> EXERCISE BRIEF
The entries need to be copied exactly.

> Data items

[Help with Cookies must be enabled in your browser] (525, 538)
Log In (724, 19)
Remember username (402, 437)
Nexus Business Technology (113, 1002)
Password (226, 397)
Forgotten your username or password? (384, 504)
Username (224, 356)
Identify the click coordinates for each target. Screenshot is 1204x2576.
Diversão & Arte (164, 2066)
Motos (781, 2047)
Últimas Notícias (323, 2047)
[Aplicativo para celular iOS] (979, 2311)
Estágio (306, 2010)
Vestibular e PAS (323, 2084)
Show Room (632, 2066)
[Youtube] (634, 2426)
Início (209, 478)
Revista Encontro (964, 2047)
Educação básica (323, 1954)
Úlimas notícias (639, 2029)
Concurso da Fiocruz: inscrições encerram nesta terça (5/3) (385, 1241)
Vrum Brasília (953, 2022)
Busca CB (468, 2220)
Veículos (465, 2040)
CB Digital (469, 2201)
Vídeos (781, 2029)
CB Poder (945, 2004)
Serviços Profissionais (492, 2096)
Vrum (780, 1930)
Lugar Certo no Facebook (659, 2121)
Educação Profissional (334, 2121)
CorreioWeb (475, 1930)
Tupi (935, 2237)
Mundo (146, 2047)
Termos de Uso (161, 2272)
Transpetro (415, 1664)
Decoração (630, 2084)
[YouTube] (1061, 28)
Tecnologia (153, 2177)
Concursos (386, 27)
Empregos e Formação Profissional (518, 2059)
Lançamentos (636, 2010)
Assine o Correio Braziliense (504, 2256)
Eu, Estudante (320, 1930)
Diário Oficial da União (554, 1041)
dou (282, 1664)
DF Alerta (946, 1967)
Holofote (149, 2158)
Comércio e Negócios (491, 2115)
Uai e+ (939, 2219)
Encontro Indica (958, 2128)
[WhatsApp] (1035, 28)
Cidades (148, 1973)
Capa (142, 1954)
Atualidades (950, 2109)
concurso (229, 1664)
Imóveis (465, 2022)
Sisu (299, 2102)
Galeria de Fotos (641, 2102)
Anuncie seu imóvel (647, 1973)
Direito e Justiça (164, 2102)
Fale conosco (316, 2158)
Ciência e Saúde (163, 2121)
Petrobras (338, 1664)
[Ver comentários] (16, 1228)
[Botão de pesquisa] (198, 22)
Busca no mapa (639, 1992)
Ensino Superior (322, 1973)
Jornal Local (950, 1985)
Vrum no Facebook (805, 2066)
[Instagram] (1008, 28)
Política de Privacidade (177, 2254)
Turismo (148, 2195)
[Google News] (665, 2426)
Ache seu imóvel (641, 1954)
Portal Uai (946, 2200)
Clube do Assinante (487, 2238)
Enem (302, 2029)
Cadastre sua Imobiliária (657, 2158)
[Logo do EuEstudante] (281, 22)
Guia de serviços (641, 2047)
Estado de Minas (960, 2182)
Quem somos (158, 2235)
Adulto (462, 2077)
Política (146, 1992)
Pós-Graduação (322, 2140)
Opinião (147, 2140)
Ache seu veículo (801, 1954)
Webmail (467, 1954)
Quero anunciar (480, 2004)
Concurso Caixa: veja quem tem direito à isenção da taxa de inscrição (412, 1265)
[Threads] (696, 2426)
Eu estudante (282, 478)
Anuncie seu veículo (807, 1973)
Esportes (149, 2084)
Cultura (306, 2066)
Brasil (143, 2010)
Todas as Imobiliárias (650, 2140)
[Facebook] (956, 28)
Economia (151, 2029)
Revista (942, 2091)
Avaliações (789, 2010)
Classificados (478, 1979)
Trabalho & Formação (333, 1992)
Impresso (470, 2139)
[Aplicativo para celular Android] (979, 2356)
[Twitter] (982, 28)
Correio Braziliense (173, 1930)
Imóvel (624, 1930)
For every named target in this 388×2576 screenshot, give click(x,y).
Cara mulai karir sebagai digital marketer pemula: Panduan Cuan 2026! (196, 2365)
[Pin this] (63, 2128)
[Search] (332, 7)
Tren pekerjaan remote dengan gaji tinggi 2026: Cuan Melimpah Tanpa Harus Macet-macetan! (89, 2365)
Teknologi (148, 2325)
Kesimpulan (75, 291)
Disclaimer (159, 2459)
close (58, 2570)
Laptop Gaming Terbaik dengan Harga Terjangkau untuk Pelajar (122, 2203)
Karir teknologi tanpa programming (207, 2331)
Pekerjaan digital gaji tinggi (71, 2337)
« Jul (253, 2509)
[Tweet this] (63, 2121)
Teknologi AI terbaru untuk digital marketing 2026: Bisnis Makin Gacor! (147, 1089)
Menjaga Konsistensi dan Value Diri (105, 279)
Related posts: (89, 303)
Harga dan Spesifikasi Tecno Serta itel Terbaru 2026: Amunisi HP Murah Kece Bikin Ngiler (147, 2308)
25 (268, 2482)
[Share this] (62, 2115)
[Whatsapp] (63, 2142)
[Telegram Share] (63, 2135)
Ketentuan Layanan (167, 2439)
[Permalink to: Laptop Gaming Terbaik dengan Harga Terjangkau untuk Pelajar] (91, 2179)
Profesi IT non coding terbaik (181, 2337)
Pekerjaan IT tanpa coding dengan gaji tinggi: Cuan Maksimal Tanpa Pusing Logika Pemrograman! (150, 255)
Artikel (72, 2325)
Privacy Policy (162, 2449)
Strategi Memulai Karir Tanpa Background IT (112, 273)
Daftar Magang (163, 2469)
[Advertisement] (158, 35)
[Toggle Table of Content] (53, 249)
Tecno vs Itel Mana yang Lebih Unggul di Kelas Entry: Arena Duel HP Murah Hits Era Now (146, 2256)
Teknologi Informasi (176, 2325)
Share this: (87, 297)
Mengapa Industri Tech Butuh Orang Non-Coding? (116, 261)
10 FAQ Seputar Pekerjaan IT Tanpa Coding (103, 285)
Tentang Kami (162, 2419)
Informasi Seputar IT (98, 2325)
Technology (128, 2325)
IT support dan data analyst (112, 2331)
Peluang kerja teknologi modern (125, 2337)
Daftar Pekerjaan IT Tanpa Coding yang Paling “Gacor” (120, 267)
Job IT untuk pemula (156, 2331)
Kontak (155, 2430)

> REPLY TO THE TASK
[Help with Cookies must be enabled in your browser] (525, 538)
Log In (724, 19)
Remember username (402, 437)
Nexus Business Technology (113, 1002)
Password (226, 397)
Forgotten your username or password? (384, 504)
Username (224, 356)
Identify the click coordinates for each target. Screenshot is 1204x2576.
Diversão & Arte (164, 2066)
Motos (781, 2047)
Últimas Notícias (323, 2047)
[Aplicativo para celular iOS] (979, 2311)
Estágio (306, 2010)
Vestibular e PAS (323, 2084)
Show Room (632, 2066)
[Youtube] (634, 2426)
Início (209, 478)
Revista Encontro (964, 2047)
Educação básica (323, 1954)
Úlimas notícias (639, 2029)
Concurso da Fiocruz: inscrições encerram nesta terça (5/3) (385, 1241)
Vrum Brasília (953, 2022)
Busca CB (468, 2220)
Veículos (465, 2040)
CB Digital (469, 2201)
Vídeos (781, 2029)
CB Poder (945, 2004)
Serviços Profissionais (492, 2096)
Vrum (780, 1930)
Lugar Certo no Facebook (659, 2121)
Educação Profissional (334, 2121)
CorreioWeb (475, 1930)
Tupi (935, 2237)
Mundo (146, 2047)
Termos de Uso (161, 2272)
Transpetro (415, 1664)
Decoração (630, 2084)
[YouTube] (1061, 28)
Tecnologia (153, 2177)
Concursos (386, 27)
Empregos e Formação Profissional (518, 2059)
Lançamentos (636, 2010)
Assine o Correio Braziliense (504, 2256)
Eu, Estudante (320, 1930)
Diário Oficial da União (554, 1041)
dou (282, 1664)
DF Alerta (946, 1967)
Holofote (149, 2158)
Comércio e Negócios (491, 2115)
Uai e+ (939, 2219)
Encontro Indica (958, 2128)
[WhatsApp] (1035, 28)
Cidades (148, 1973)
Capa (142, 1954)
Atualidades (950, 2109)
concurso (229, 1664)
Imóveis (465, 2022)
Sisu (299, 2102)
Galeria de Fotos (641, 2102)
Anuncie seu imóvel (647, 1973)
Direito e Justiça (164, 2102)
Fale conosco (316, 2158)
Ciência e Saúde (163, 2121)
Petrobras (338, 1664)
[Ver comentários] (16, 1228)
[Botão de pesquisa] (198, 22)
Busca no mapa (639, 1992)
Ensino Superior (322, 1973)
Jornal Local (950, 1985)
Vrum no Facebook (805, 2066)
[Instagram] (1008, 28)
Política de Privacidade (177, 2254)
Turismo (148, 2195)
[Google News] (665, 2426)
Ache seu imóvel (641, 1954)
Portal Uai (946, 2200)
Clube do Assinante (487, 2238)
Enem (302, 2029)
Cadastre sua Imobiliária (657, 2158)
[Logo do EuEstudante] (281, 22)
Guia de serviços (641, 2047)
Estado de Minas (960, 2182)
Quem somos (158, 2235)
Adulto (462, 2077)
Política (146, 1992)
Pós-Graduação (322, 2140)
Opinião (147, 2140)
Ache seu veículo (801, 1954)
Webmail (467, 1954)
Quero anunciar (480, 2004)
Concurso Caixa: veja quem tem direito à isenção da taxa de inscrição (412, 1265)
[Threads] (696, 2426)
Eu estudante (282, 478)
Anuncie seu veículo (807, 1973)
Esportes (149, 2084)
Cultura (306, 2066)
Brasil (143, 2010)
Todas as Imobiliárias (650, 2140)
[Facebook] (956, 28)
Economia (151, 2029)
Revista (942, 2091)
Avaliações (789, 2010)
Classificados (478, 1979)
Trabalho & Formação (333, 1992)
Impresso (470, 2139)
[Aplicativo para celular Android] (979, 2356)
[Twitter] (982, 28)
Correio Braziliense (173, 1930)
Imóvel (624, 1930)
For every named target in this 388×2576 screenshot, give click(x,y).
Cara mulai karir sebagai digital marketer pemula: Panduan Cuan 2026! (196, 2365)
[Pin this] (63, 2128)
[Search] (332, 7)
Tren pekerjaan remote dengan gaji tinggi 2026: Cuan Melimpah Tanpa Harus Macet-macetan! (89, 2365)
Teknologi (148, 2325)
Kesimpulan (75, 291)
Disclaimer (159, 2459)
close (58, 2570)
Laptop Gaming Terbaik dengan Harga Terjangkau untuk Pelajar (122, 2203)
Karir teknologi tanpa programming (207, 2331)
Pekerjaan digital gaji tinggi (71, 2337)
« Jul (253, 2509)
[Tweet this] (63, 2121)
Teknologi AI terbaru untuk digital marketing 2026: Bisnis Makin Gacor! (147, 1089)
Menjaga Konsistensi dan Value Diri (105, 279)
Related posts: (89, 303)
Harga dan Spesifikasi Tecno Serta itel Terbaru 2026: Amunisi HP Murah Kece Bikin Ngiler (147, 2308)
25 (268, 2482)
[Share this] (62, 2115)
[Whatsapp] (63, 2142)
[Telegram Share] (63, 2135)
Ketentuan Layanan (167, 2439)
[Permalink to: Laptop Gaming Terbaik dengan Harga Terjangkau untuk Pelajar] (91, 2179)
Profesi IT non coding terbaik (181, 2337)
Pekerjaan IT tanpa coding dengan gaji tinggi: Cuan Maksimal Tanpa Pusing Logika Pemrograman! (150, 255)
Artikel (72, 2325)
Privacy Policy (162, 2449)
Strategi Memulai Karir Tanpa Background IT (112, 273)
Daftar Magang (163, 2469)
[Advertisement] (158, 35)
[Toggle Table of Content] (53, 249)
Tecno vs Itel Mana yang Lebih Unggul di Kelas Entry: Arena Duel HP Murah Hits Era Now (146, 2256)
Teknologi Informasi (176, 2325)
Share this: (87, 297)
Mengapa Industri Tech Butuh Orang Non-Coding? (116, 261)
10 FAQ Seputar Pekerjaan IT Tanpa Coding (103, 285)
Tentang Kami (162, 2419)
Informasi Seputar IT (98, 2325)
Technology (128, 2325)
IT support dan data analyst (112, 2331)
Peluang kerja teknologi modern (125, 2337)
Daftar Pekerjaan IT Tanpa Coding yang Paling “Gacor” (120, 267)
Job IT untuk pemula (156, 2331)
Kontak (155, 2430)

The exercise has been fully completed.